Baldy Mountain Resort began in 1968 in “Wine Country”—the Okanagan Valley of British Columbia. Locals have fond memories of skiing at Baldy as children, where the snow is regarded as ski-superior to Whistler, and the destination less touristy.
The resort began to experience financial troubles and eventually went into receivership, closing for the 2015-2016 season. Investors sought to revive the resort with one million dollars, and 150 days of planning and labour for 20 projects, including a new branding identity and new website—in time for their December 1, 2016 launch.
Because the resort would not evolve to its fullest potential for several years yet, we needed to create a brand identity that was fresh, polished, but not so slick and modern as to lead skiers to expect a five-star resort. It would need to be flexible to evolve with the ski resort, and need to remind its already loyal community of skiers of the old Baldy.
Brand identities should evolve as the brand evolves with the culture and its community of users. Such a dramatic event in the life of Baldy Mountain Resort—receivership and new ownership—allowed us to feel free to create something totally new. However, knowing the local community would want to immediately embrace the new resort with their nostalgia, we wanted a vintage look to the brand and something that people would want to wear on t-shirts and sweat shirts like vintage Canadian Roots sweatshirts.

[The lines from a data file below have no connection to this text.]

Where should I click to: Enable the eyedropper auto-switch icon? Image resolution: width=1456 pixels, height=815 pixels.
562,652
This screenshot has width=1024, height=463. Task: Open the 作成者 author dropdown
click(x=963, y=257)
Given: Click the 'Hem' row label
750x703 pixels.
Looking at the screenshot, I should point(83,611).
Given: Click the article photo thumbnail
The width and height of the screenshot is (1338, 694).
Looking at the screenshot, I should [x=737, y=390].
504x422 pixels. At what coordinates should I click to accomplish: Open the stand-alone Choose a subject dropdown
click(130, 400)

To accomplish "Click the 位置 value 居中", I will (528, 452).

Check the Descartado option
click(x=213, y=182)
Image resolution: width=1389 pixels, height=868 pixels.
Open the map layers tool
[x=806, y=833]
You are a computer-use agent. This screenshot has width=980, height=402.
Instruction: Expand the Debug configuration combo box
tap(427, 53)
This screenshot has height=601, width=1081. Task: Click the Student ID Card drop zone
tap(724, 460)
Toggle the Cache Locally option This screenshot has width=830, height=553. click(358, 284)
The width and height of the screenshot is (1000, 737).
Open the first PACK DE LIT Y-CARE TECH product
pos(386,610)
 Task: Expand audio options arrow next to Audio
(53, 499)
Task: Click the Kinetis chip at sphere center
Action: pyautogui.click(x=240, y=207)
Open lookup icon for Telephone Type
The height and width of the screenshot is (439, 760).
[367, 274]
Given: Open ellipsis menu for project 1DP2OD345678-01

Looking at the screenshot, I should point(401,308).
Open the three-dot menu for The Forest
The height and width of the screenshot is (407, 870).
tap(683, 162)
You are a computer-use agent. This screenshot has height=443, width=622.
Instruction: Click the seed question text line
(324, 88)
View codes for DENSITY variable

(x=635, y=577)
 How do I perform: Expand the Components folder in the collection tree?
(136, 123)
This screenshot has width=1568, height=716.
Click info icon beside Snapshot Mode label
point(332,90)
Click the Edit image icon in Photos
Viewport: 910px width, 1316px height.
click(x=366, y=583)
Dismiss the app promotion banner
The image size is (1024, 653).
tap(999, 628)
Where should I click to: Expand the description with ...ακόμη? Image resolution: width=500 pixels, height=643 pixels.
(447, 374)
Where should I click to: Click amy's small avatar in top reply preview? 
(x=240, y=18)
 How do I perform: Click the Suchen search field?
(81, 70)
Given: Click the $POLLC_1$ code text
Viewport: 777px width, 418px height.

We wanted a logo that was instantly recognizable. The style of typeface harkens back to a 50’s aesthetic. The B is hand drawn and the Y traces the actual slope of Baldy Mountain. Despite the cursive typeface, the clean lines and lack of superfluous flourishes keep the logo gender neutral. It’s elegant, with clear letterforms which allow it to be legible even while very small in size. It’s a design that can last generations and can be played with during the holiday season, by adding a Santa hat to the skier, or a sleigh with reindeer, or children tobogganing, for example.
The colours are greyish in tint, historical, dusty, like vintage photography.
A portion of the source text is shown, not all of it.